| WRITTEN PROBLEM |
Format the data as a JSON list of strings, one string per line and blank lines omitted, starting at the first line and ending at the line containing "Open the info", both included.

=== LISTED ENTRIES ===

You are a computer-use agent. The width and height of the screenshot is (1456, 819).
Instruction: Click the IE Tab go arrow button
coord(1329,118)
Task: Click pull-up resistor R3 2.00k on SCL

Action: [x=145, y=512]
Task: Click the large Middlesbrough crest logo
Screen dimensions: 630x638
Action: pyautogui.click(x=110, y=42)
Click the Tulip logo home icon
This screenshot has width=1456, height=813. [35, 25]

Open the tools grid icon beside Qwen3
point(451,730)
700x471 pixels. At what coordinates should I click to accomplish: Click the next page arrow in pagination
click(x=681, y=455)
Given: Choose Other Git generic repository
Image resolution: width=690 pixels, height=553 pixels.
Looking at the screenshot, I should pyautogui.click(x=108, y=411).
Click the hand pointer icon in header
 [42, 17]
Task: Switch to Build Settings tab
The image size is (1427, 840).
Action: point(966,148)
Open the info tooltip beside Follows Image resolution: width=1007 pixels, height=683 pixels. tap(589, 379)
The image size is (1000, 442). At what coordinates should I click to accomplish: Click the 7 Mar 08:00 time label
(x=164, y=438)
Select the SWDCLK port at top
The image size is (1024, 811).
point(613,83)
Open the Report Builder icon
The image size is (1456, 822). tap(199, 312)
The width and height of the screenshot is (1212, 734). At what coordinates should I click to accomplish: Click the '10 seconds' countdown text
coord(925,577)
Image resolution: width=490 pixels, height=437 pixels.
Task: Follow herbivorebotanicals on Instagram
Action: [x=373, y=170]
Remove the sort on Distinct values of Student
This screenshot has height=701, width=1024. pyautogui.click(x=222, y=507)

===

| EXERCISE SOLUTION |
[
  "You are a computer-use agent. The width and height of the screenshot is (1456, 819).",
  "Instruction: Click the IE Tab go arrow button",
  "coord(1329,118)",
  "Task: Click pull-up resistor R3 2.00k on SCL",
  "Action: [x=145, y=512]",
  "Task: Click the large Middlesbrough crest logo",
  "Screen dimensions: 630x638",
  "Action: pyautogui.click(x=110, y=42)",
  "Click the Tulip logo home icon",
  "This screenshot has width=1456, height=813. [35, 25]",
  "Open the tools grid icon beside Qwen3",
  "point(451,730)",
  "700x471 pixels. At what coordinates should I click to accomplish: Click the next page arrow in pagination",
  "click(x=681, y=455)",
  "Given: Choose Other Git generic repository",
  "Image resolution: width=690 pixels, height=553 pixels.",
  "Looking at the screenshot, I should pyautogui.click(x=108, y=411).",
  "Click the hand pointer icon in header",
  " [42, 17]",
  "Task: Switch to Build Settings tab",
  "The image size is (1427, 840).",
  "Action: point(966,148)",
  "Open the info tooltip beside Follows Image resolution: width=1007 pixels, height=683 pixels. tap(589, 379)"
]